Notice how free and eloquent he has been since the Chicago Convention!
And this change is not due to age. You know, I am apt to say, among other impertinent things, that you can always get the truth from an American statesman after he has turned seventy, or given up all hope of the Presidency.
[Applause.] I should like a law that one third of our able men should be ineligible to that office; then every third man would tell us the truth.
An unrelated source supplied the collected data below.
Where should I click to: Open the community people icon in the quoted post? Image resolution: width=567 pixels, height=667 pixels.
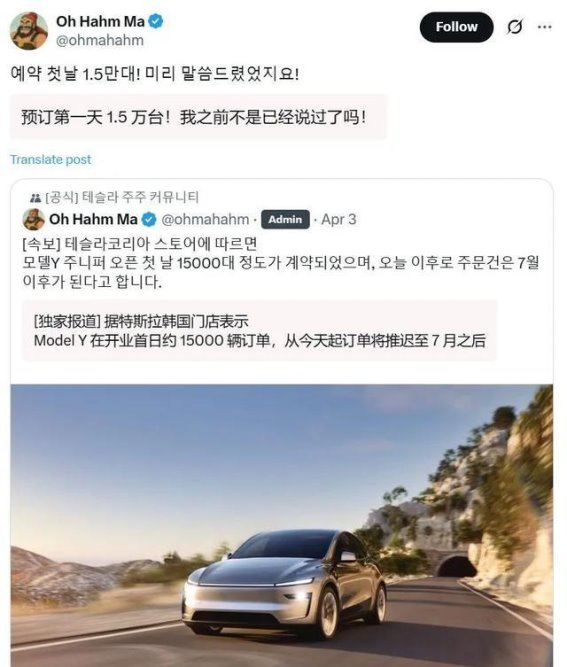click(35, 198)
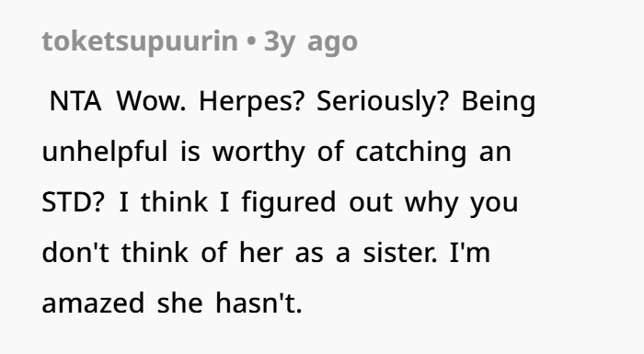The width and height of the screenshot is (644, 354).
Task: Click the word amazed in the last line
Action: click(x=93, y=303)
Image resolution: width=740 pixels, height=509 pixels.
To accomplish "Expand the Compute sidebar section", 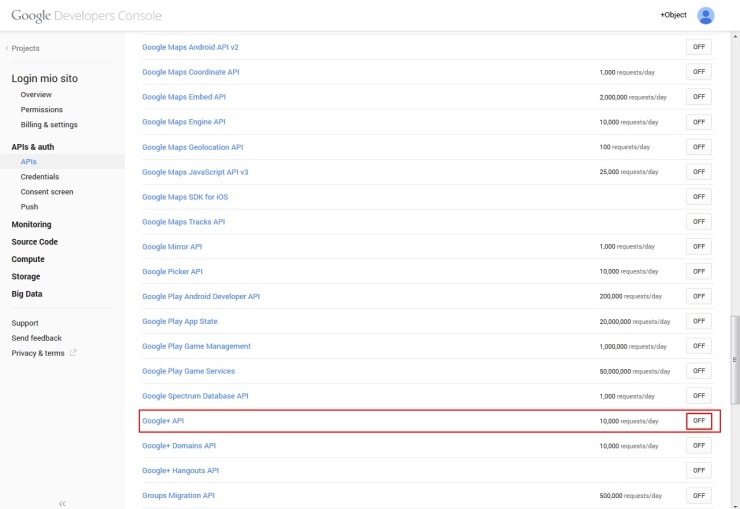I will 28,259.
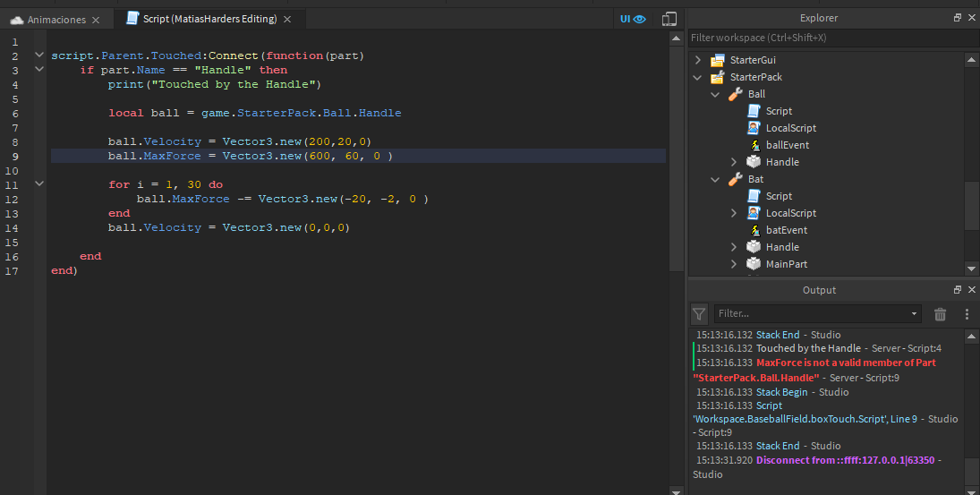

The last ten years of John Quincy Adams were the frankest of his life.
In them, he poured out before the people the treason and indignation which formerly he had only written in his diary.
And Josiah Quincy, the venerable, God bless him I has told us more truth since he was eighty, than he ever did before.
[Applause.] They tell us that until this year they have not been able to survey Mount Washington; its iron centre warped the compass.
Just so with our statesmen before they reach seventy, their survey of the state is ever false.
That great central magnet at Washington deranges all their instruments.
Let me take the speeches of Mr. Seward as an illustration of American statesmen.
I take him, because he is a live man, and a worthy sample.
[Applause.] I agree with the, doctors' rule,--Medicamenta non agunt in cadaver, --“Dead bodies are no test of drugs.”